Premio Nobel, un evento tutto svedese

Pomeriggio del 10 dicembre. Nel mondo é un giorno come tanti, ma non in Svezia.

È il giorno della consegna dei premi Nobel al Konserthuset e del banchetto allo Stadshuset.

Il centro di Stoccolma è interessato agli spostamenti di tutti i partecipanti alle cerimonie con i relativi problemi per il traffico e tutta la Svezia, specialmente nella sua componente femminile, siede davanti alla televisione dalle 16 fino alle 23 per seguire le varie cerimonie.

L’evento é tanto sentito che spesso si organizzano tra amici cene eleganti per vedere il programma davanti a piatti raffinati il più possibile vicini a quelli della tradizione Nobel

La parte più importante per il pubblico curioso è il banchetto.

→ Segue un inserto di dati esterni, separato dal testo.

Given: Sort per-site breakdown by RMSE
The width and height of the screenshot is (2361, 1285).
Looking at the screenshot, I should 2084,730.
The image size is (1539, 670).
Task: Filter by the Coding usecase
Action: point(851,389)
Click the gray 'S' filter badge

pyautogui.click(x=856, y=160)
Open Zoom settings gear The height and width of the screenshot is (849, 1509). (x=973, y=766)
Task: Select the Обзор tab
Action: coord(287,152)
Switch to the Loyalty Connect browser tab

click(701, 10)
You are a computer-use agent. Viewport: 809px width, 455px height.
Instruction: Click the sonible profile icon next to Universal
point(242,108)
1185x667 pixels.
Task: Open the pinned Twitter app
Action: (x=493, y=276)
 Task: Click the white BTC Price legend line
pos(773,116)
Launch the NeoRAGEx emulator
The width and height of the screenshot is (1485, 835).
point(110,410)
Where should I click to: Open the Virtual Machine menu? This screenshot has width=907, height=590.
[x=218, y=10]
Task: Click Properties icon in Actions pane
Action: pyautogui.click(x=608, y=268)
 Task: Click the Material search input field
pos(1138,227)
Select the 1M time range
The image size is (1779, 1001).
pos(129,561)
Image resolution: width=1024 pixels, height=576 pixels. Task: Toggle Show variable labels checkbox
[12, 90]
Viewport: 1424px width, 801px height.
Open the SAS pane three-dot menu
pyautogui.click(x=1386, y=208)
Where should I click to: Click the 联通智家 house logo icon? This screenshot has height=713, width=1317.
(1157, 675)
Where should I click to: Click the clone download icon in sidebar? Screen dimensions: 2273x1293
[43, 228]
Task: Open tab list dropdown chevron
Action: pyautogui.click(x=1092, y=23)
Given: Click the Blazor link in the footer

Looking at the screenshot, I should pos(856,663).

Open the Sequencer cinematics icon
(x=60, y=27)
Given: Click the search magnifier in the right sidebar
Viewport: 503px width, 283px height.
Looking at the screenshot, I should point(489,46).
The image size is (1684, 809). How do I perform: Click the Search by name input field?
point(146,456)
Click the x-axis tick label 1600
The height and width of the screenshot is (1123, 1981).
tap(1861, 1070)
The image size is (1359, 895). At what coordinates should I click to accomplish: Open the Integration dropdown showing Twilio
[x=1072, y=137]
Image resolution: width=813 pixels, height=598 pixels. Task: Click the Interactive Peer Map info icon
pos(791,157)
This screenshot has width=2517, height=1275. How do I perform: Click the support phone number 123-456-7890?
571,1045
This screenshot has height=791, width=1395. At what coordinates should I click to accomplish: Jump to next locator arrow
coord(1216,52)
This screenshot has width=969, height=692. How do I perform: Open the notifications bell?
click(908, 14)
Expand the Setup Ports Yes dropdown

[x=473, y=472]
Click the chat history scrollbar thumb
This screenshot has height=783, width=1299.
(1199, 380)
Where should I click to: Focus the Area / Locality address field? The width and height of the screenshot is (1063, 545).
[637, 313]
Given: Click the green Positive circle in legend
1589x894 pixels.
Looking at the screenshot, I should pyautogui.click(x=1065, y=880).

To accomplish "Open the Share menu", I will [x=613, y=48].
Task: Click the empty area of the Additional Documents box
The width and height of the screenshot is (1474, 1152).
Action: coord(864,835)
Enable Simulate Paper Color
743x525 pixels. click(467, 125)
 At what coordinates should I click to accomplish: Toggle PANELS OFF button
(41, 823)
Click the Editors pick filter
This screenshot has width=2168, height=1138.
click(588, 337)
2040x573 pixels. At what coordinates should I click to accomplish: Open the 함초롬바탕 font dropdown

È veramente ammirevole l’organizzazione dell’evento. La Sala Blu con 1300 ospiti seduti per una cena con un menu segreto e la Sala D’oro per il ballo. Due brindisi a distanza di 2 minuti una al re ed uno ad Alfred Nobel. I discorsi informali dei premiati. La presenza degli studenti. Spettacolo musicale ogni anno diverso

E sullo schermo si susseguono suscitando l’interesse degli spettatori commenti sull’arredo, commenti sui fiori, commenti sui vari cibi, commenti sui vestiti delle signore, visione dello spettacolo che accompagna la cena e del ballo.

Ma quest’anno ci sono novità che spezzano la tradizione.

Per la prima volta dalla nascita del premio non ci saranno i fiori di Sanremo a decorare le sale a causa, secondo la fondazione Nobel, di problemi tempistici e logistici. Se ne riparlerà nel 2023. Ma intanto per quest’anno ci saranno i fiori di qualche località concorrente.

Ma più seria é la concomitanza dei campionati mondiali di calcio.

Crisi famigliari!! Una parte vuole seguire la tradizione mentre un’altra parte é interessata al calcio.

Dove si può, lavorano insieme 2 televisori, ma dove non si può si deve trovare un compromesso. E non è facile!!!!

Ma ora è tempo di godersi della giornata Nobel che corona la settimana Nobel piena d’eventi che coinvolgono i premiati, che quest’anno sono proprio tanti dato che sono arrivati anche quelli del 2020 e del 2021 che non avevano potuto partecipare alle cerimonie a causa della pandemia.